New building will ease crowding and strengthen its stem cell research with laboratories.
A medical school in Hong Kong will build a new complex in five years to ease crowding and strengthen its stem cell research with new laboratories.
The expansion planned by the medical school of the University of Hong Kong (HKU) would start next year and cost more than HK$1 billion (US$127 million), the faculty dean, Professor Wallace Lau Chak-sing, said on Wednesday.
“Since our first academic building was built 20 years ago, the total number of students and staff has tripled from almost 3,000 to more than 8,500,” he said.
“We lack space for teaching and research purposes. We have an urgent need to expand our medical faculty.”
Professor Wallace Lau (left) with Professor Chan Ying-shing.
He added that the faculty also expected the government to increase the number of places for medical degrees at universities in the coming years to alleviate the manpower shortage in the healthcare system.
HKUMed has seven undergraduate degrees, up from four in 2002, and 633 students, including 295 and 210 studying medicine and nursing, respectively, are admitted each year.
Some 1,790 postgraduate students, 340 professors and 2,900 research, technical and admin support staff also shared the campus.
The new complex, part of the school’s long-term expansion plan, would be located on a 1.6-hectare (3.9-acre) green belt site on Sassoon Road in Pok Fu Lam, opposite Queen Mary Hospital, as an addition to the medical campus.
Professor Chan Ying-shing, HKUMed’s director of development and infrastructure, said the new building would feature classrooms for simulation and research facilities such as laboratories for stem cell and genomics studies.
“There is also a lack of laboratories for research,” he said. “We hope that with the new building, we can quickly convert stem cells to other useful cells, which can be given back to the patient. It shows that the proximity of the hospital to research facilities is crucial.”
While a small-scale stem cell laboratory is currently set up on the campus, he added, the school wished to have a bigger one that met international standards.
They had been researching the expansion and more details would be released, he added.
Chan said the new building’s proximity to Queen Mary Hospital would save later-year undergraduate students time as they would attend lectures and training there.
“The location of the new building is crucial as the learning schedule of medical students is quite hectic,” he said. “It will only take students and teachers three to five minutes to walk from the new building to the hospital.”
Other facilities include lecture halls, study commons, seminar rooms, pathology teaching centre, clinical skills teaching centre, public space of 4,000 square metres (43,055 sq ft), barrier-free pedestrian walkways, covered paths and lifts linking Pok Fu Lam Road and Victoria Road.
Chan said the walkways would be convenient for nearby residents. The school had hired a consultant firm to plan the expansion, and more details would be released.

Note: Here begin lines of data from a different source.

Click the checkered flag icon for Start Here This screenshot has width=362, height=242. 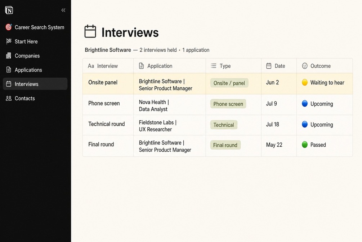click(9, 41)
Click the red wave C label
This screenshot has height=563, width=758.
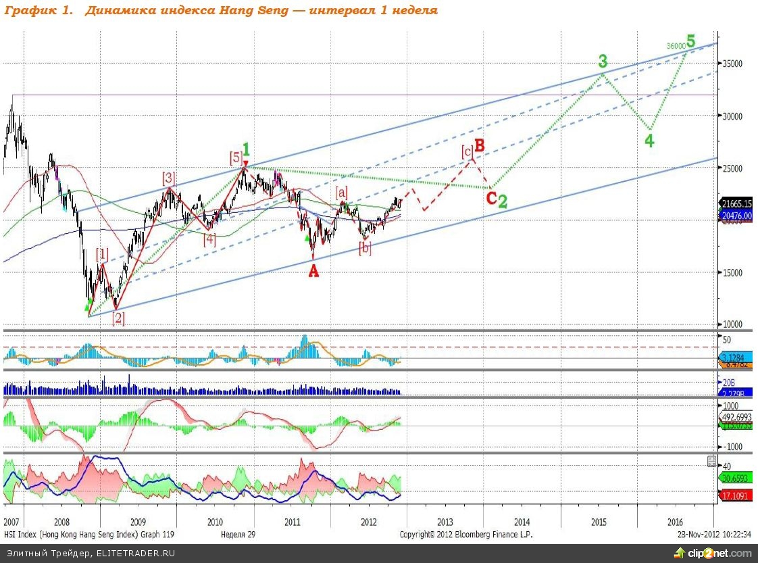point(492,198)
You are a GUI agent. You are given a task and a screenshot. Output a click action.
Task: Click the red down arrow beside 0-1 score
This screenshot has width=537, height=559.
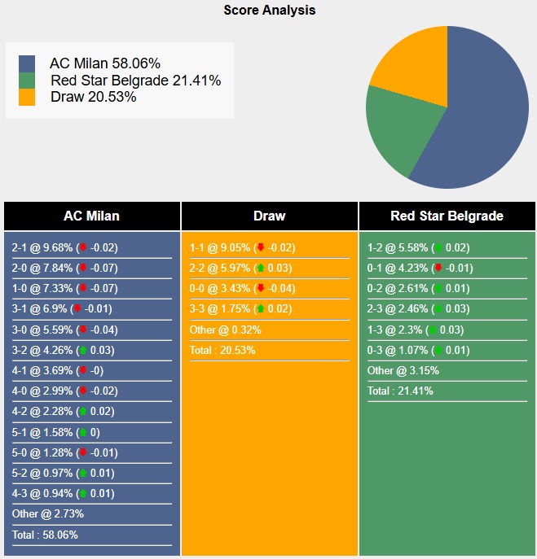point(438,268)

He added that the school would scale up its dissection laboratory as a short-term measure while a student dormitory would also be built in the long term.

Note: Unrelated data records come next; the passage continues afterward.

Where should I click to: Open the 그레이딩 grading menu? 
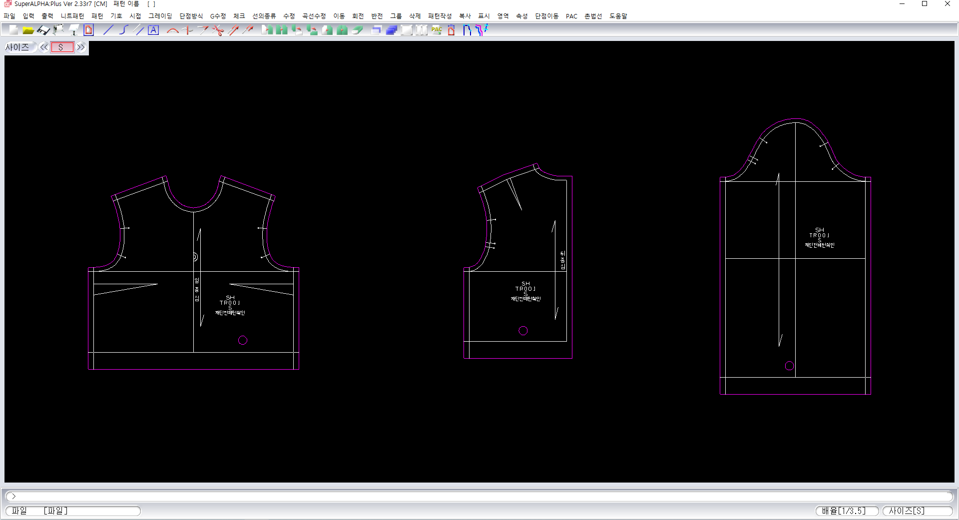pyautogui.click(x=160, y=16)
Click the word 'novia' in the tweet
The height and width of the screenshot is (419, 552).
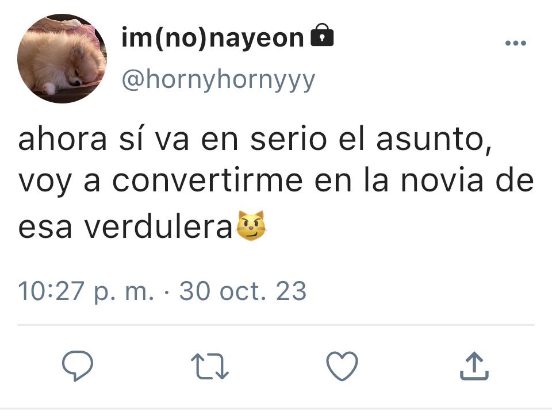(x=442, y=181)
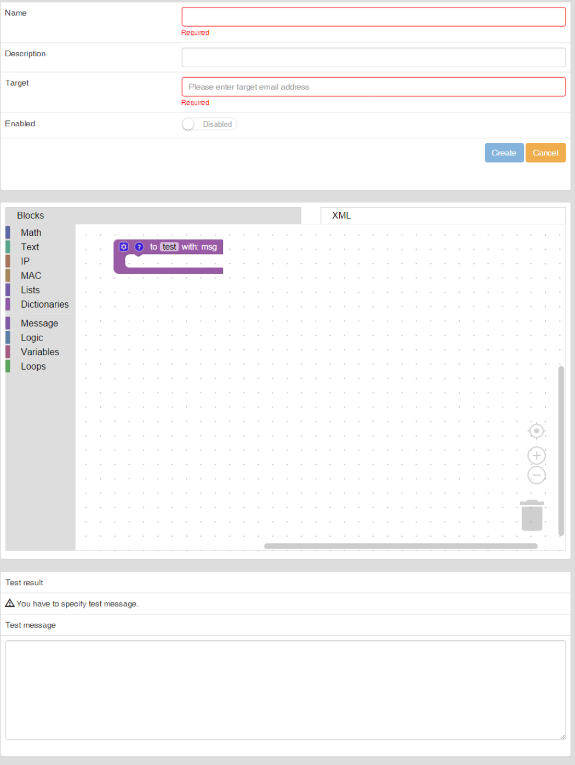
Task: Click into the Name input field
Action: [373, 17]
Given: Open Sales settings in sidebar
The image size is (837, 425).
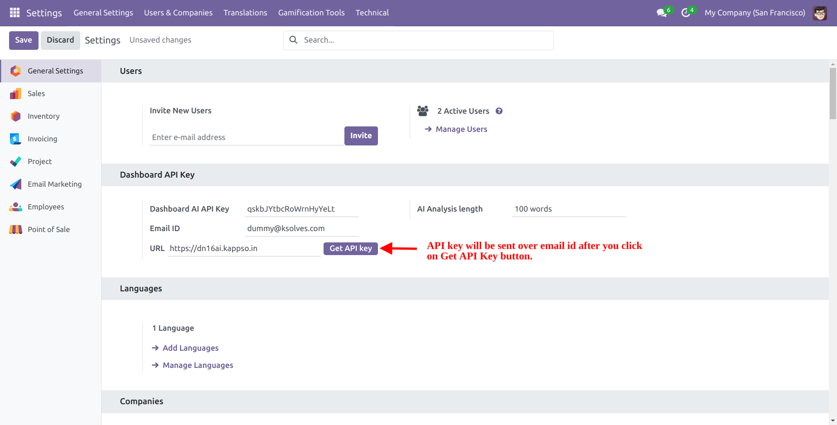Looking at the screenshot, I should click(36, 94).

The medical campus on Sassoon Road has a net functional area of 66,509 square metres, and the new building would provide an additional 26,000 square metres.
A proposal to change the land use to a government, institution or community site has been submitted to authorities and is subject to the approval of the Town Planning Board.
Construction costs would be covered by a government subsidy of HK$20 billion reserved for three local universities, including HKU, to expand their campuses.
The school opened another building at the same site last year. It caters to nursing and Chinese medicine students.